Several decades ago, the travel demand modeling field developed primarily to anticipate the demand for major changes in transportation infrastructure, such as the addition and expansion of freeways and rail systems. In the United States, the 1990 Clean Air Act Amendments (CAAA), 1991 Intermodal Surface Transportation Efficiency Act (ISTEA), 1998 1998's Transportation Equity Act for the 21st Century (TEA-21), and 2005 Safe, Accountable, Flexible, and Efficient Transportation Equity Act (SAFETEA-LU) have evolved to expect more detailed inputs for policy studies. The planning process must now provide a variety of specific values for air quality analysis, evaluation of non-highway investments and transport policies, and support of integrated regional and statewide transportation improvement efforts. New demands on travel demand models include anticipation of congestion pricing impacts, details of trip timing and peak spreading, greenhouse gas emissions, non-motorized travel choices, emergency response, and freight movement, among other behaviors. The Transportation Research Board's Special Report on Metropolitan Travel Forecasting (TRB 2007) concludes that there is a need to improve the state of metropolitan travel forecasting and that the data used in such models are lacking or questionable. In particular, there are insufficient data for model validation (especially relating to non-work travel) and a general lack of data on goods movement. A need for better travel data is a common issue, throughout the world.

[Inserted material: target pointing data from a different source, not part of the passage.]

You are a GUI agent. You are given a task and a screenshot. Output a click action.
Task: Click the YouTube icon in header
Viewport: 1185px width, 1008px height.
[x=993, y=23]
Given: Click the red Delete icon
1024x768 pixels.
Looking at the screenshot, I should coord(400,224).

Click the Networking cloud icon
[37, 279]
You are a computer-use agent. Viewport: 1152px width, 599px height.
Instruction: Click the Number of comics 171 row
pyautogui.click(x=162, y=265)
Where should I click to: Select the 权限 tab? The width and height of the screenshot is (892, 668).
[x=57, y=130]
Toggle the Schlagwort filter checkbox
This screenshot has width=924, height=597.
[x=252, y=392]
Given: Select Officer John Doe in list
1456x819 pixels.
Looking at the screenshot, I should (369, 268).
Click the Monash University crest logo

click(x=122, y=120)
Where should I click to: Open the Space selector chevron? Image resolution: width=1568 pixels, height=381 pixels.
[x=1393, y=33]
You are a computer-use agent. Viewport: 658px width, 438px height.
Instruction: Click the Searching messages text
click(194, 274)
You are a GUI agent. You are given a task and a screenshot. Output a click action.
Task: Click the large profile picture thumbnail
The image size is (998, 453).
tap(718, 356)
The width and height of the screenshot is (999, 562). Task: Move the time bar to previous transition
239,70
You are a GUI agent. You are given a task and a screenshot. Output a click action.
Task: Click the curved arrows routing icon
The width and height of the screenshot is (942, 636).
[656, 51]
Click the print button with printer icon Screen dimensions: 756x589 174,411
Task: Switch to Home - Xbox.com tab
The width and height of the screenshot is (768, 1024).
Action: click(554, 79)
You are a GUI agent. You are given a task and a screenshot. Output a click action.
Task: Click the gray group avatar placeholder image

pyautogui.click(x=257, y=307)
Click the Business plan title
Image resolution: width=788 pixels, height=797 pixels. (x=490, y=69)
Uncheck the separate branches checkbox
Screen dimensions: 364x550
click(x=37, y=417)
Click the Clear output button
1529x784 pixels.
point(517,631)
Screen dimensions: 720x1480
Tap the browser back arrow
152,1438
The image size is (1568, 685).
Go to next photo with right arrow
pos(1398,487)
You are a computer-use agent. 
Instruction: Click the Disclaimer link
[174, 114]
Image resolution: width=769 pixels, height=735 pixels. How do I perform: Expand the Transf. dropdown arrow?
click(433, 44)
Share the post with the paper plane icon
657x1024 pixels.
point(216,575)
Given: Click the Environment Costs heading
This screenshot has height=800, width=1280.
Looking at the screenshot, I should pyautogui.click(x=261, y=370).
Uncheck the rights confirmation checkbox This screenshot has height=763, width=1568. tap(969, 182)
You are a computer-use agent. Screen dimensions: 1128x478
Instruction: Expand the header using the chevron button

The contents of this extensive Travel Survey Manual emphasize one of the most important aspects of transportation planning, demand modeling, and policy-making: the travel survey data. Such data are used to anticipate the future, calibrate and validate behavioral models, and inform a variety of policymaking efforts. Current transportation planning models rely to a great extent on the disaggregate behavioral travel data obtained from travel surveys for establishing trip generation, trip distribution, mode split, trip scheduling, vehicle ownership, tolling response, and other important relationships. Of course, the next generation of travel models will also rely extensively on very detailed household level analyses (Shunk 1994). In fact, given the level of detail required by the newer, activity-based and/or microscopic models of travel choices, the data demands will likely be greater - in terms of route choice and location reporting details. Fortunately, technologies such as GPS-enabled data loggers are helping moderate respondent burden while providing higher-quality data free of many errors of the past, as discussed later in this Manual.

# 1.1 Background

Personal travel surveys have been conducted for over 40 years, but during that time no attempt has been made to standardize the process or to institute consistent practices of acceptable quality or reliability. Two TRB conferences -“Household Travel Surveys: New Concepts and Research Needs,” in 1995 and “Information Needs to Support State and Local Transportation Decision Making into the 21st Century” in 1997 (TRB, 1996 and 1997) - and NCHRP Synthesis of Highway Practice 236: Methods for Household Travel Surveys (Stopher and Metcalf, 1996) emphasized the need for improved standardization in survey data collection. The contention is that standardization of the survey process can lead to efficiencies in the planning and execution of surveys, in the assessment of data quality, and in the comparison of data between one metropolitan area and another.